Wird da nicht wieder an den Symptomen herumgedoktert statt sich der Ursache zu stellen?

Mit einer solchen Argumentation hat man immer schon drängende Probleme heruntergeredet.
Sollen sich doch die Opfer schützen.
Bekanntlich wollte man ja auch schon die Zahl der Vergewaltigungen reduzieren, indem man den Frauen das Ausgehen verbot…

PS: Das Bild, welches zur Illustration herangezogen wurde, sieht mir verdächtig nach Barack Obamas Ohr aus, das kommt davon, wenn man Volontäre an die Bilddatenbank läßt….
 

Laut und spät

Doch 2006 registrierte der Fluglärmschutzbeauftragte der Stadtentwicklungsbehörde einen sprunghaften Anstieg der Nachtflüge von 6357 auf 7410. Ein großer Teil fiel in die Zeit zwischen 22 und 23 Uhr. Landeten und starteten 2005 in dieser Zeit noch 4712 Maschinen, waren es 2006 bereits 5550. Doch auch in der Stunde vor Mitternacht stieg die Zahl der Flüge im vergangenen Jahr von 1206 auf 1388. Zwischen Mitternacht und sechs Uhr in der Früh rollten 2006 insgesamt 472 Maschinen über die Fuhlsbüttler Start- und Landebahnen, 2005 waren es noch 439 gewesen. Der Fluglärmschutzbeauftragte Klaus Köhler macht für diesen Anstieg vor allem vermehrte Verspätungen verantwortlich. „Es gab zwei Flugverbindungen in die Türkei, die um 22.50 Uhr starten sollten, aber sehr häufig Verspätungen produziert haben.“ Mit den Fluggesellschaften sei gesprochen worden, sie mussten ihre Flugzeiten ändern. „Wenn 50 Prozent der Flüge später starten oder landen als geplant, kann nicht mehr von einer unvermeidbaren Verspätung gesprochen werden.“ Köhler kündigte zudem an, dass mit allen Fluggesellschaften gesprochen werden soll, deren Verbindungen in den kritischen Abendstunden zu mehr als 25 Prozent verspätet waren.

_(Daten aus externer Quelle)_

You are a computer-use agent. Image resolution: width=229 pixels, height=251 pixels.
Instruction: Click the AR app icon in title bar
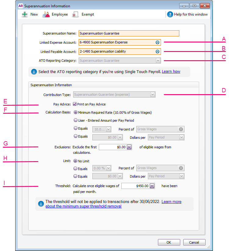point(21,6)
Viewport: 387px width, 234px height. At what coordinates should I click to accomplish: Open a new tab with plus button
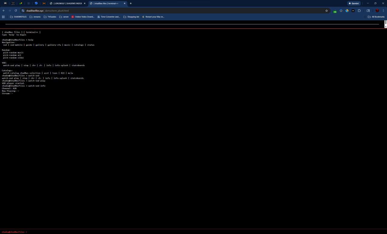tap(131, 3)
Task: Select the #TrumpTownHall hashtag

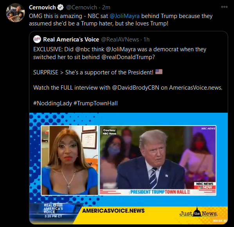Action: click(95, 103)
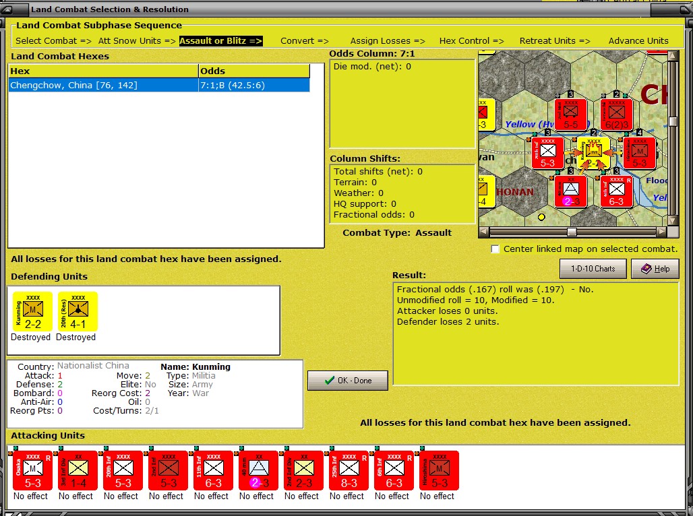This screenshot has height=516, width=693.
Task: Click the Osaka 5-3 attacking unit
Action: 33,470
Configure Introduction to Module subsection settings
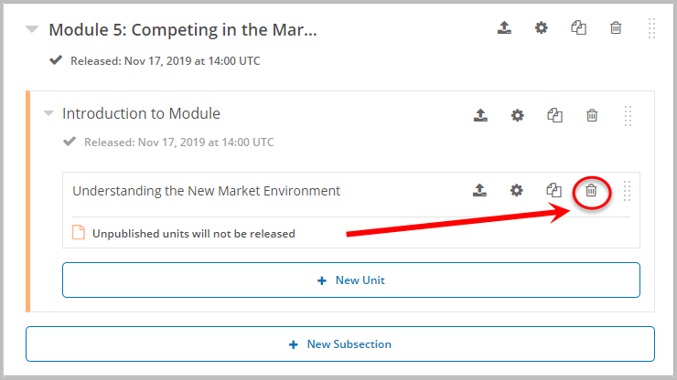This screenshot has height=380, width=677. point(518,115)
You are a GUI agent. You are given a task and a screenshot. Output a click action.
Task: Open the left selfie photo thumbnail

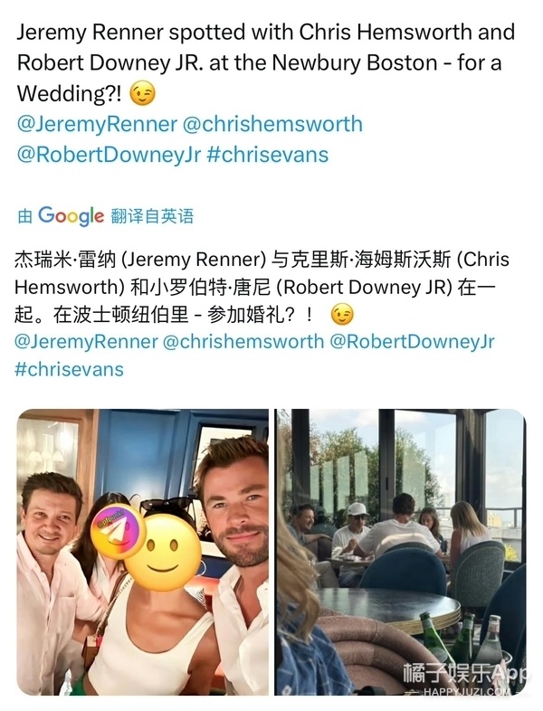tap(142, 553)
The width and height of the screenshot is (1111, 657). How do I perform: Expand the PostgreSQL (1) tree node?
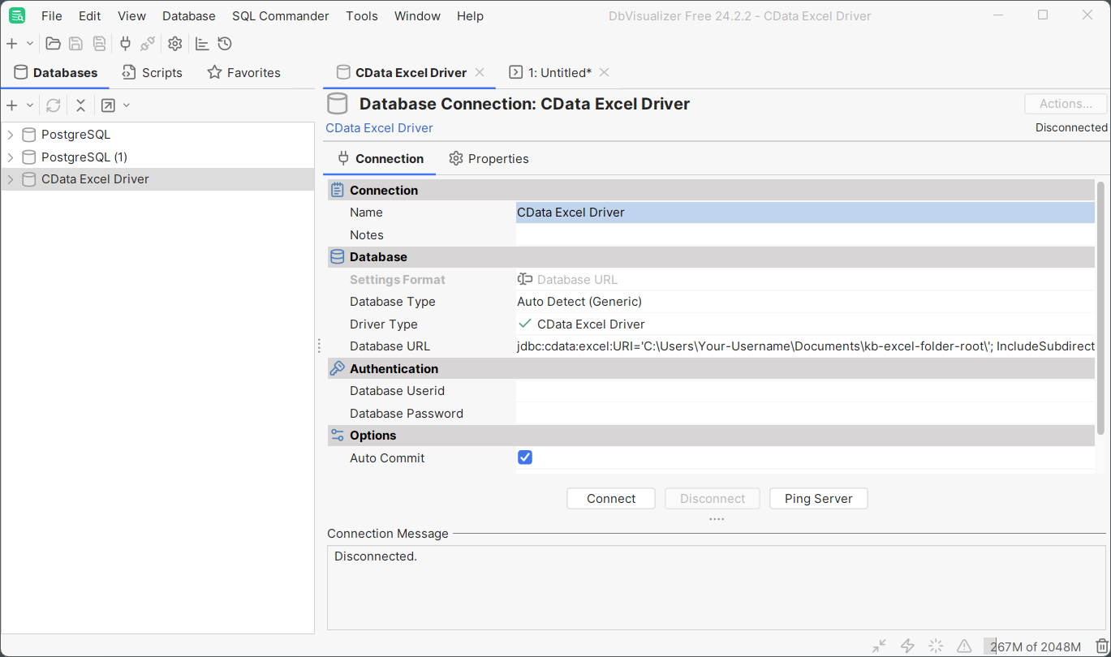11,157
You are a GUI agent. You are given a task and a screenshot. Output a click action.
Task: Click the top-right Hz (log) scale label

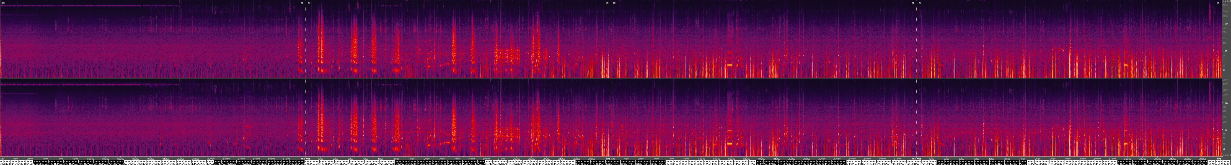(x=1227, y=2)

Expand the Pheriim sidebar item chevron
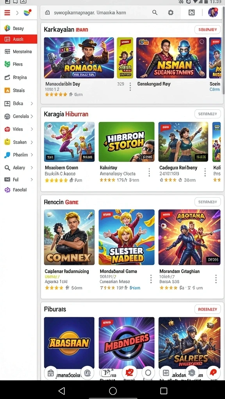click(32, 155)
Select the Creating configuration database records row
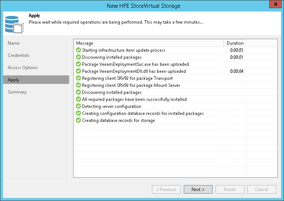Screen dimensions: 284x201 point(143,113)
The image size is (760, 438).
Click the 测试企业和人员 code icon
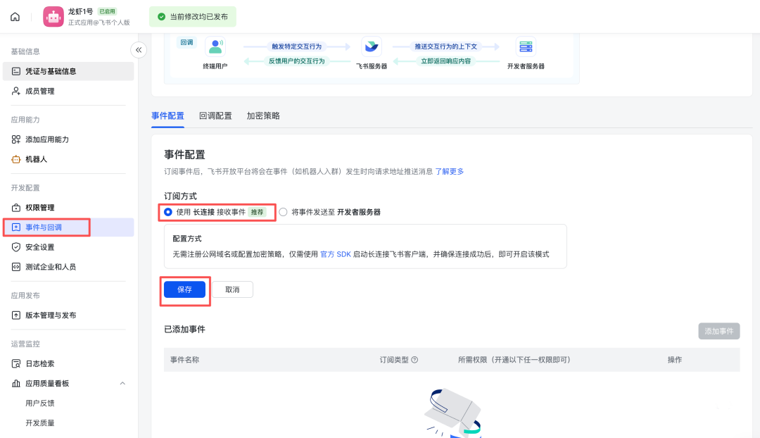click(16, 267)
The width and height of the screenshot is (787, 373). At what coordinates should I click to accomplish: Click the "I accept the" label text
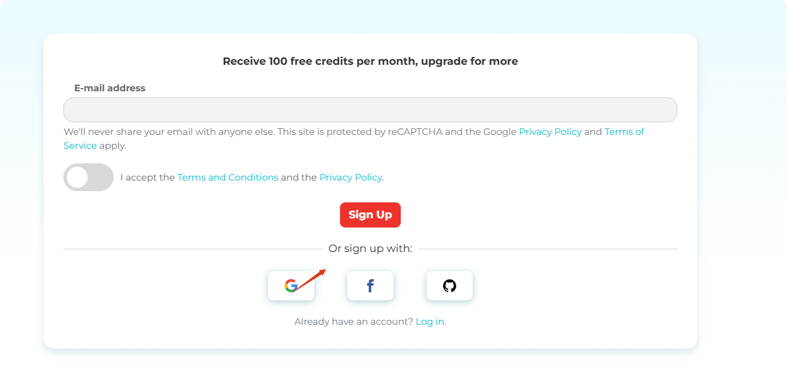pos(148,177)
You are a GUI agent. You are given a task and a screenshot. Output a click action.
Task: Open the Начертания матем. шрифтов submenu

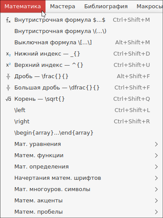coord(82,178)
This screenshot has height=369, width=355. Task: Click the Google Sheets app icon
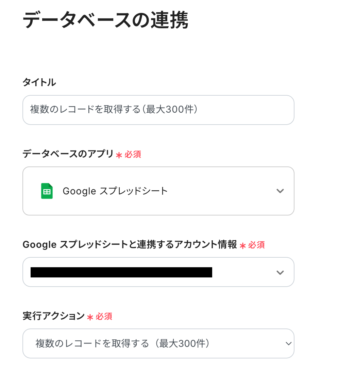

Das ist die eine Seite. Man kann, wenn es denn schon Regelungen gegen Lärm gibt, diese auch einhalten. Und nicht versuchen, sie weiter auszuhöhlen, z.B. durch Ausnahmegenehmigungen während Fußballweltmeisterschaften.

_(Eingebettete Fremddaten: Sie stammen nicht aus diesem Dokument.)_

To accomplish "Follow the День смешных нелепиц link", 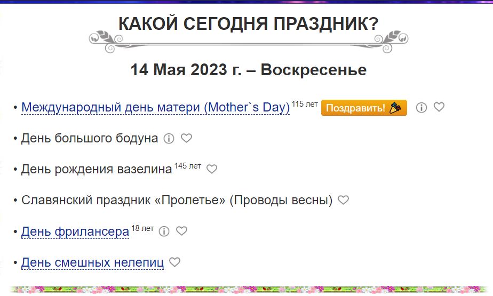I will pyautogui.click(x=92, y=263).
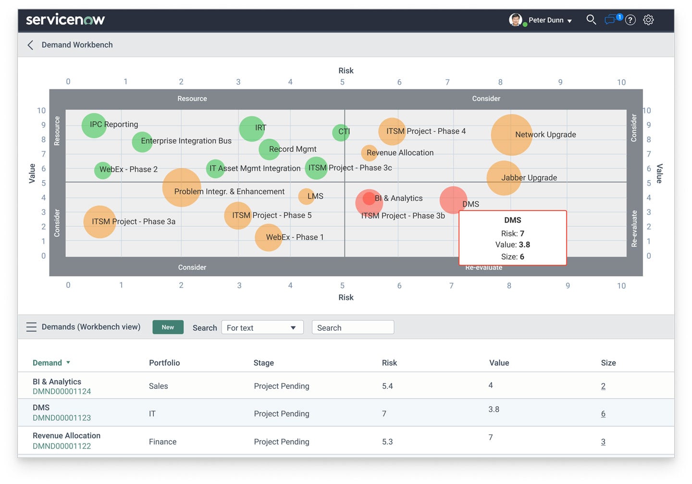Open the DMND00001124 demand link

coord(62,392)
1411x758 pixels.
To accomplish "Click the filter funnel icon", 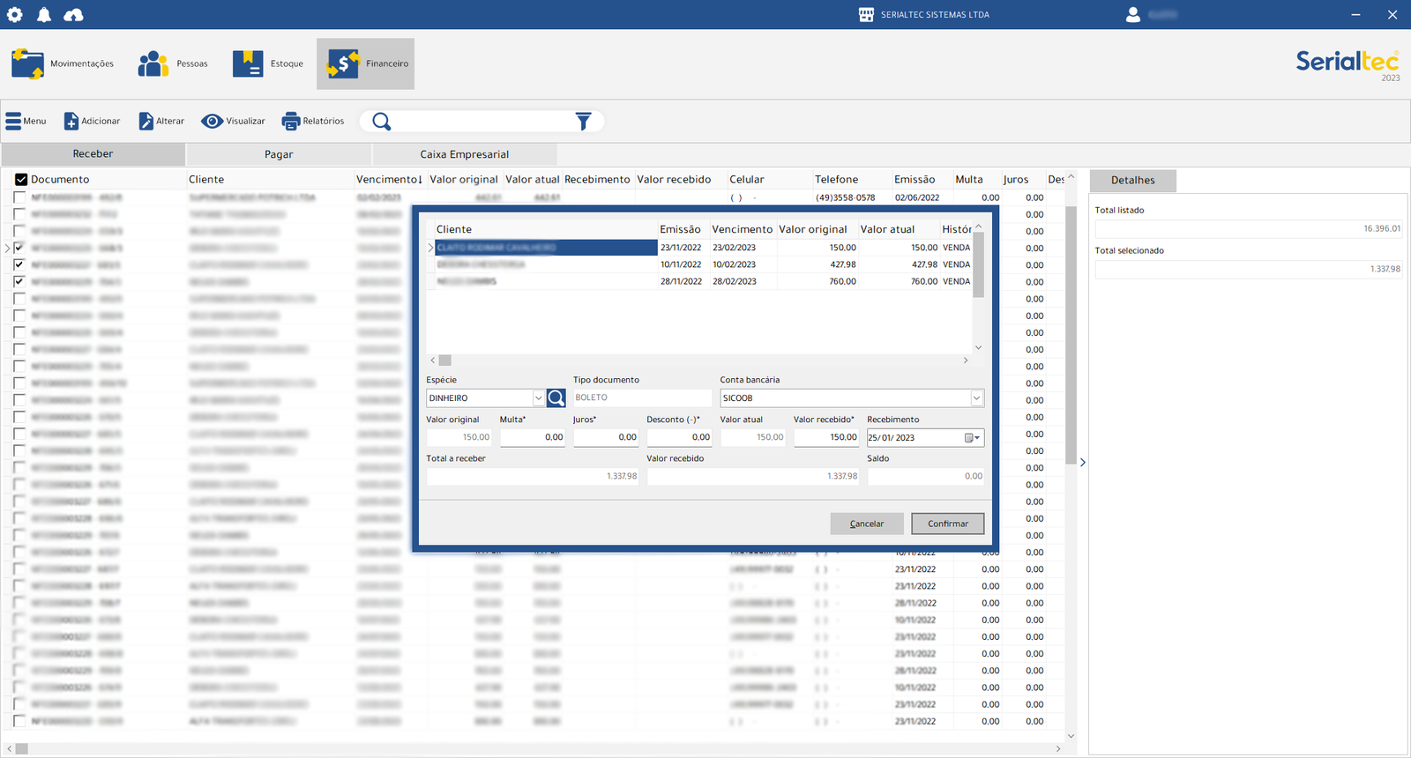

Die andere Seite ist wieder einmal die herrschende Meinung, daß wer den Lärm nicht aushält, ja einfach wegziehen könne. Das Problem wird wieder einmal individualisiert:

Wer damit nicht klar kommt/ nicht damit leben kann sollte einfach woanders hinziehen, aufs Land, in kleinere Städte ohne Flughafen, sich dann aber nicht beschweren dass er lange zur Arbeit benötigt oder es dort dann weniger Jobs gibt. schreibt ein Steffan Schmidt in einem Leserbrief.

Die gesellschaftlichen Schäden des Lärms werden wieder einmal heruntergespielt.

Und ja, ich fliege auch sehr oft. Dieses Dilemmas bin ich mir bewußt. Aber auch der gesamtgesellschaftlichen Verantwortung der Flughafenbetreiber und Fluggesellschaften.